Written as a first person narrative from the perspective of Gabby, a twelve year old girl, What Every Girl, Except Me, Knows combines a touching story of preteen friendship with the mystery and guilt surrounding the death of Gabby's mother when she was 3 years old; and the effect it still holds over Gabby, her elder brother and father, and how, due to Gabby's initiative, they eventually come to terms with the loss. Highly recommended for ages 10+.  

Media Reviews
School Library Journal

....an engrossing coming-of-age story peopled with characters about whom it is easy to care, and Ian's empathy when he realizes his sister's needs is beautifully developed. This is a fine novel that offers a perceptive and positive look at dealing with loss.

Kirkus Reviews

The sympathetic protagonist has reality and dimension and readers should be squarely in her corner as she goes through the difficult process of becoming a young woman...

Publishers Weekly

...bittersweet, emotionally complex first novel...a keen understanding of pubescent concerns...

● Extracted data:

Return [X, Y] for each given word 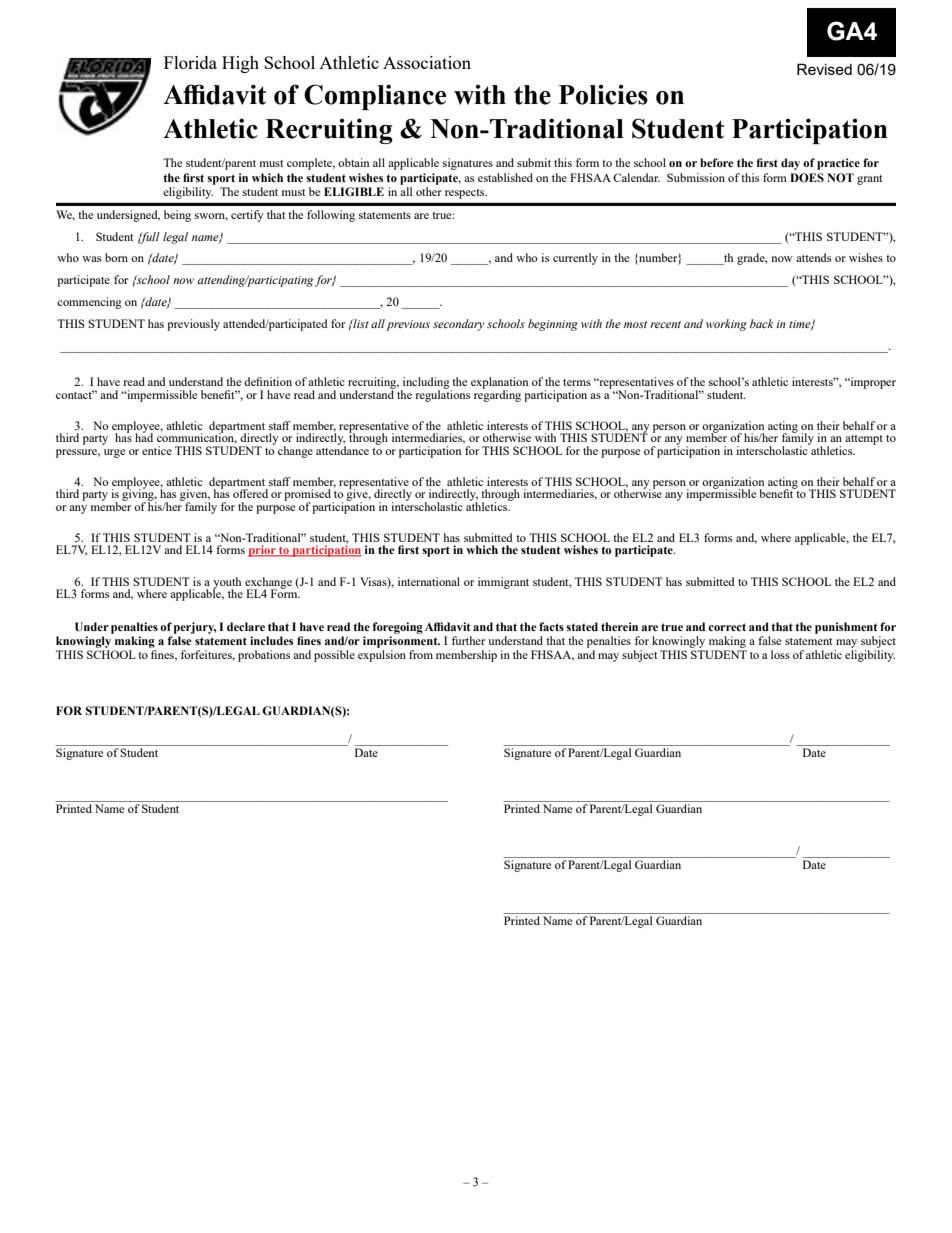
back [762, 323]
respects [466, 194]
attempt [864, 440]
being [177, 216]
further [468, 640]
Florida [190, 62]
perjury [195, 628]
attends [813, 257]
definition [268, 381]
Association [427, 62]
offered [250, 493]
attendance [342, 449]
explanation [499, 384]
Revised [824, 69]
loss [780, 654]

● Exercises to complete:
1. From the book description, pull out everything from "Kirkus Reviews" down to "a young woman...".
2. Answer these questions from the book description:
(a) How old was Gabby when her mother died?
(b) For what ages is the book recommended?
(c) Which publication calls it a "first novel"?

● Results of the exercise:
1.
Kirkus Reviews

The sympathetic protagonist has reality and dimension and readers should be squarely in her corner as she goes through the difficult process of becoming a young woman...

2.
(a) 3 years old
(b) Ages 10+
(c) Publishers Weekly